=== Begin Enclosure ===
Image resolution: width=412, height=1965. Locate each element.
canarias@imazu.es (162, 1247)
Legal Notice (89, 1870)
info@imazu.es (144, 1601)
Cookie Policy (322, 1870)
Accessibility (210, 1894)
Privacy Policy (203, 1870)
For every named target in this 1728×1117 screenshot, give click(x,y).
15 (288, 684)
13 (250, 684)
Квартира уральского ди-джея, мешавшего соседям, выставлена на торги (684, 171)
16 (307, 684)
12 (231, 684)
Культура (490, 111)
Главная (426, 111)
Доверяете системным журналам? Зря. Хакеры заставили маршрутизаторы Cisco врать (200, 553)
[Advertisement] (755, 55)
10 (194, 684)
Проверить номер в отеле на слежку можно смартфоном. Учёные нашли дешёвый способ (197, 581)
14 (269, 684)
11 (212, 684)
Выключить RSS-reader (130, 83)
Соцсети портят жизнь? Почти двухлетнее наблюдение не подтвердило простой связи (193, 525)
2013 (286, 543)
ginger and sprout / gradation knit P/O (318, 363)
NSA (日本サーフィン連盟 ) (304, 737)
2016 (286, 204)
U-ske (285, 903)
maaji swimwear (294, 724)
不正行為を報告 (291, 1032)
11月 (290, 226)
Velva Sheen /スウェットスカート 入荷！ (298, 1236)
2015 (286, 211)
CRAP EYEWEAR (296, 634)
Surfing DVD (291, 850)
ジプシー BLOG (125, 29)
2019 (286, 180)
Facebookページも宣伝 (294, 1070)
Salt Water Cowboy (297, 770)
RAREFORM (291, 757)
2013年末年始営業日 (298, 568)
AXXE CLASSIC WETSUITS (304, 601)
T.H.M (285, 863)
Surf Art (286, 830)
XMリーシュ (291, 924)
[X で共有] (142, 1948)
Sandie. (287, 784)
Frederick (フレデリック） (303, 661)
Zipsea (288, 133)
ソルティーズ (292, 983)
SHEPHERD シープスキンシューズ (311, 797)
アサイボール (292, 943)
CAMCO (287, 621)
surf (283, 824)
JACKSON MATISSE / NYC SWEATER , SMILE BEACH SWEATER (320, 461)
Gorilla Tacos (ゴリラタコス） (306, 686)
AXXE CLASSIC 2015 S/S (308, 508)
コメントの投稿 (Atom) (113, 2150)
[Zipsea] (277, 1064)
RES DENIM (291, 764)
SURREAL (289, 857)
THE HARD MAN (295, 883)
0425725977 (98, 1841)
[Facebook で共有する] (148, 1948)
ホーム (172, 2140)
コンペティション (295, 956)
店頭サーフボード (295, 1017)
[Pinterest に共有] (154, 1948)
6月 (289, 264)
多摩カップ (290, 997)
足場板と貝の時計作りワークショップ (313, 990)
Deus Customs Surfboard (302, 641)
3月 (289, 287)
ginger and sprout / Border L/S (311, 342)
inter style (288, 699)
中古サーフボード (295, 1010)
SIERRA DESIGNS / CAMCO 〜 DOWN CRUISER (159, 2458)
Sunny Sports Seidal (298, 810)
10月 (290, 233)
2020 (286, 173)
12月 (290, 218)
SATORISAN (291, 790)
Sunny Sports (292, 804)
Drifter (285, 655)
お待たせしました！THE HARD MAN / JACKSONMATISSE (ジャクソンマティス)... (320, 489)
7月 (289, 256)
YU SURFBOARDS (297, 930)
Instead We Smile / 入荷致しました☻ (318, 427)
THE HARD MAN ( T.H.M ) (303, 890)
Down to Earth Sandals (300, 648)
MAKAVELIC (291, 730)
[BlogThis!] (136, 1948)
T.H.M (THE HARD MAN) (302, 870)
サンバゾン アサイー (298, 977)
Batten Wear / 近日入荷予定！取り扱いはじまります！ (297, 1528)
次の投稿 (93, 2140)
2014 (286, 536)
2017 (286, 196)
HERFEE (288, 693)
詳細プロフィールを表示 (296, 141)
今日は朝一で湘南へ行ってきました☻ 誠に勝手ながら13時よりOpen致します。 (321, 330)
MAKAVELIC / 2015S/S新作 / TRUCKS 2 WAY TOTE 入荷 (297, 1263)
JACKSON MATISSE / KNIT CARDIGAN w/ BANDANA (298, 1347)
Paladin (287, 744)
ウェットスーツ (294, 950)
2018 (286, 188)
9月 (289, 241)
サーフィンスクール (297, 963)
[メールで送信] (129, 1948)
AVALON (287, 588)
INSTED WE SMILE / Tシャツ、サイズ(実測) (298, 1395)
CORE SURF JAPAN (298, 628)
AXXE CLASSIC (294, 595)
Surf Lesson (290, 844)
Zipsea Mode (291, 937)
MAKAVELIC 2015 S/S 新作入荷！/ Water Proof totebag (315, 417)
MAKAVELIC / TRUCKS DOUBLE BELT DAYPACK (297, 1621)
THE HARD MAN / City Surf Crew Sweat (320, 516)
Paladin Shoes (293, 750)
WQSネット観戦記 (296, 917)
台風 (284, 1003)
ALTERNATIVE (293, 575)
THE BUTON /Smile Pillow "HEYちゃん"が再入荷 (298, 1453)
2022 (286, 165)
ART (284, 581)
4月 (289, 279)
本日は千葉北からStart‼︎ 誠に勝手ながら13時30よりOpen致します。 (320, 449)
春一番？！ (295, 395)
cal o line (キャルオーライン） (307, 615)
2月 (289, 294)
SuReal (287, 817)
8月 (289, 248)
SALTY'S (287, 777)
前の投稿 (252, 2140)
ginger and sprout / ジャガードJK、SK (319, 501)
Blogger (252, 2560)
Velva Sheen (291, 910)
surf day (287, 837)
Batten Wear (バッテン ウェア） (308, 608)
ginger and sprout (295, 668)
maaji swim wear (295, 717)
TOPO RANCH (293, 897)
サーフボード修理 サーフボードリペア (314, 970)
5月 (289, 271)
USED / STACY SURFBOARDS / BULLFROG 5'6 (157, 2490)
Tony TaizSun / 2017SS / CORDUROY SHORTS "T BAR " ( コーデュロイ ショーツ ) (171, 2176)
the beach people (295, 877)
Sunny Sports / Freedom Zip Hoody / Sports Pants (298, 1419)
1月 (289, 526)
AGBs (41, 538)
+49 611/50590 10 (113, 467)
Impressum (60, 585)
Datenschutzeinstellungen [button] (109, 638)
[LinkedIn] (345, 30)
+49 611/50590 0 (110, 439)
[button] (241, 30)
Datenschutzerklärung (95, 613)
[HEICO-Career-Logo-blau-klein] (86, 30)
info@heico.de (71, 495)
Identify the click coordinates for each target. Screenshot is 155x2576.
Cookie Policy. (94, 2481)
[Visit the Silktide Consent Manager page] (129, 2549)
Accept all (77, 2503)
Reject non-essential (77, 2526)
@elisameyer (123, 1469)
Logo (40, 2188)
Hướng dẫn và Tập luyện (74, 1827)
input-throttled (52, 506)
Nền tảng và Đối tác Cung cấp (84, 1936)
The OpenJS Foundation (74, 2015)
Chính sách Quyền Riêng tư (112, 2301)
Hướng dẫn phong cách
=== End Enclosure ===
Exercise:
Reproduce every line above containing "ginger".

Written answer:
ginger and sprout / gradation knit P/O (318, 363)
ginger and sprout / Border L/S (311, 342)
ginger and sprout / ジャガードJK、SK (319, 501)
ginger and sprout (295, 668)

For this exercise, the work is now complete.